Once you have read the entries below, repeat all of them exactly.

________

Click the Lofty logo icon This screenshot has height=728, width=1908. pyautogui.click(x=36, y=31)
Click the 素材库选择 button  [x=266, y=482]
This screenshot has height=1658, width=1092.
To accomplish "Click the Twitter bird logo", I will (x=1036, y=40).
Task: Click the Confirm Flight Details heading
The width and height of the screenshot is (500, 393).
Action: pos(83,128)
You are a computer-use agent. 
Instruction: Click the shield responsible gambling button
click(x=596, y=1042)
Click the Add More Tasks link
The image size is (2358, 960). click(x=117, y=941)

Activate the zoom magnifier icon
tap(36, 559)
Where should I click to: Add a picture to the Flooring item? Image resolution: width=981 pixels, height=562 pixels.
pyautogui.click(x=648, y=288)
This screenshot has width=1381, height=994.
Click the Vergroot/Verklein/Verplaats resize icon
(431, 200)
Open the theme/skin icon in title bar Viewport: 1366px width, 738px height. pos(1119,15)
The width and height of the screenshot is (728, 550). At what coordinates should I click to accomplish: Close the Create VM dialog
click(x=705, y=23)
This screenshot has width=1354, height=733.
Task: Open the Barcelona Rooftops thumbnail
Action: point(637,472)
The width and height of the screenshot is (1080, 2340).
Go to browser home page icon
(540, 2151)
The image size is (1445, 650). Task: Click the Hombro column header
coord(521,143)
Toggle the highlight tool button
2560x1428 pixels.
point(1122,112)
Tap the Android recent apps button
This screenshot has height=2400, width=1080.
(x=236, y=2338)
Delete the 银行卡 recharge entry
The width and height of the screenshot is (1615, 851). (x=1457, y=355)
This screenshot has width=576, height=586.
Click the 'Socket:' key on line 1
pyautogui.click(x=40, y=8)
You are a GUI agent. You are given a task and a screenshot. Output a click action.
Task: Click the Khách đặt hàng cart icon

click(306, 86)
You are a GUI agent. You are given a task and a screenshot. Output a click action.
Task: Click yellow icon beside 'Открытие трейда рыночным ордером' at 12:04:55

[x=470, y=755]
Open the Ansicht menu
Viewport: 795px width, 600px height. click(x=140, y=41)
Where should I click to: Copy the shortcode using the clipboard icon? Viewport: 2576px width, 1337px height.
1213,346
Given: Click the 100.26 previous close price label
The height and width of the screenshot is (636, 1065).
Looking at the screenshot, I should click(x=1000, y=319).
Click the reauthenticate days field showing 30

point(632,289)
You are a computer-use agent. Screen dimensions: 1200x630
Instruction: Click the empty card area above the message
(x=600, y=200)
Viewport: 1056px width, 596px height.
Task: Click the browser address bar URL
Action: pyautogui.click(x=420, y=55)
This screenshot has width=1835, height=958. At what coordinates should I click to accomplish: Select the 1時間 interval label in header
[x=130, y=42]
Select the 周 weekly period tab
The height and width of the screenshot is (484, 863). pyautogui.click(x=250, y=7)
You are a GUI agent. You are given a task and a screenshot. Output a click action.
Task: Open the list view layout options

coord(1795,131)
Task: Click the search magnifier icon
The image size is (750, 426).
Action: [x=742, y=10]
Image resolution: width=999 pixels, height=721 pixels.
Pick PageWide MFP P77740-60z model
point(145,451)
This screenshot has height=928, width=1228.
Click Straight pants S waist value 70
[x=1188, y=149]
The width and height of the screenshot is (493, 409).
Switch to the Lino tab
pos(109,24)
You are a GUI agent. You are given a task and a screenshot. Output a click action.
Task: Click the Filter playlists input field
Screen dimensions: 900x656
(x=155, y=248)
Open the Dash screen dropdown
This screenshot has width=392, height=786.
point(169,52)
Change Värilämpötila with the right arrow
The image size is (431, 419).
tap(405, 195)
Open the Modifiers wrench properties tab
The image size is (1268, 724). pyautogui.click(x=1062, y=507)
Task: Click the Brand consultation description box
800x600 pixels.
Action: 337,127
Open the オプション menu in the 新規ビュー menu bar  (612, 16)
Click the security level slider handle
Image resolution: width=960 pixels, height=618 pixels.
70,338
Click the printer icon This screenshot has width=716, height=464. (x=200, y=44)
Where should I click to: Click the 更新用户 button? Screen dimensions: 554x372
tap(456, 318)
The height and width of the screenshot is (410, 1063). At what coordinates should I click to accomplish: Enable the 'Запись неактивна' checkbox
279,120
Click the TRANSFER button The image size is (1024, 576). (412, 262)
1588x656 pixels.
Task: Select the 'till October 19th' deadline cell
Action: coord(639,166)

________

*Answer for this exercise*
Click the Lofty logo icon This screenshot has height=728, width=1908. pyautogui.click(x=36, y=31)
Click the 素材库选择 button  [x=266, y=482]
This screenshot has height=1658, width=1092.
To accomplish "Click the Twitter bird logo", I will (x=1036, y=40).
Task: Click the Confirm Flight Details heading
The width and height of the screenshot is (500, 393).
Action: pos(83,128)
You are a computer-use agent. 
Instruction: Click the shield responsible gambling button
click(x=596, y=1042)
Click the Add More Tasks link
The image size is (2358, 960). click(x=117, y=941)

Activate the zoom magnifier icon
tap(36, 559)
Where should I click to: Add a picture to the Flooring item? Image resolution: width=981 pixels, height=562 pixels.
pyautogui.click(x=648, y=288)
This screenshot has width=1381, height=994.
Click the Vergroot/Verklein/Verplaats resize icon
(431, 200)
Open the theme/skin icon in title bar Viewport: 1366px width, 738px height. pos(1119,15)
The width and height of the screenshot is (728, 550). At what coordinates should I click to accomplish: Close the Create VM dialog
click(x=705, y=23)
This screenshot has width=1354, height=733.
Task: Open the Barcelona Rooftops thumbnail
Action: point(637,472)
The width and height of the screenshot is (1080, 2340).
Go to browser home page icon
(540, 2151)
The image size is (1445, 650). Task: Click the Hombro column header
coord(521,143)
Toggle the highlight tool button
2560x1428 pixels.
point(1122,112)
Tap the Android recent apps button
This screenshot has height=2400, width=1080.
(x=236, y=2338)
Delete the 银行卡 recharge entry
The width and height of the screenshot is (1615, 851). (x=1457, y=355)
This screenshot has width=576, height=586.
Click the 'Socket:' key on line 1
pyautogui.click(x=40, y=8)
You are a GUI agent. You are given a task and a screenshot. Output a click action.
Task: Click the Khách đặt hàng cart icon

click(306, 86)
You are a GUI agent. You are given a task and a screenshot. Output a click action.
Task: Click yellow icon beside 'Открытие трейда рыночным ордером' at 12:04:55

[x=470, y=755]
Open the Ansicht menu
Viewport: 795px width, 600px height. click(x=140, y=41)
Where should I click to: Copy the shortcode using the clipboard icon? Viewport: 2576px width, 1337px height.
1213,346
Given: Click the 100.26 previous close price label
The height and width of the screenshot is (636, 1065).
Looking at the screenshot, I should click(x=1000, y=319).
Click the reauthenticate days field showing 30

point(632,289)
You are a computer-use agent. Screen dimensions: 1200x630
Instruction: Click the empty card area above the message
(x=600, y=200)
Viewport: 1056px width, 596px height.
Task: Click the browser address bar URL
Action: pyautogui.click(x=420, y=55)
This screenshot has width=1835, height=958. At what coordinates should I click to accomplish: Select the 1時間 interval label in header
[x=130, y=42]
Select the 周 weekly period tab
The height and width of the screenshot is (484, 863). pyautogui.click(x=250, y=7)
You are a GUI agent. You are given a task and a screenshot. Output a click action.
Task: Open the list view layout options

coord(1795,131)
Task: Click the search magnifier icon
The image size is (750, 426).
Action: [x=742, y=10]
Image resolution: width=999 pixels, height=721 pixels.
Pick PageWide MFP P77740-60z model
point(145,451)
This screenshot has height=928, width=1228.
Click Straight pants S waist value 70
[x=1188, y=149]
The width and height of the screenshot is (493, 409).
Switch to the Lino tab
pos(109,24)
You are a GUI agent. You are given a task and a screenshot. Output a click action.
Task: Click the Filter playlists input field
Screen dimensions: 900x656
(x=155, y=248)
Open the Dash screen dropdown
This screenshot has width=392, height=786.
point(169,52)
Change Värilämpötila with the right arrow
The image size is (431, 419).
tap(405, 195)
Open the Modifiers wrench properties tab
The image size is (1268, 724). pyautogui.click(x=1062, y=507)
Task: Click the Brand consultation description box
800x600 pixels.
Action: 337,127
Open the オプション menu in the 新規ビュー menu bar  (612, 16)
Click the security level slider handle
Image resolution: width=960 pixels, height=618 pixels.
70,338
Click the printer icon This screenshot has width=716, height=464. (x=200, y=44)
Where should I click to: Click the 更新用户 button? Screen dimensions: 554x372
tap(456, 318)
The height and width of the screenshot is (410, 1063). At what coordinates should I click to accomplish: Enable the 'Запись неактивна' checkbox
279,120
Click the TRANSFER button The image size is (1024, 576). (412, 262)
1588x656 pixels.
Task: Select the 'till October 19th' deadline cell
Action: coord(639,166)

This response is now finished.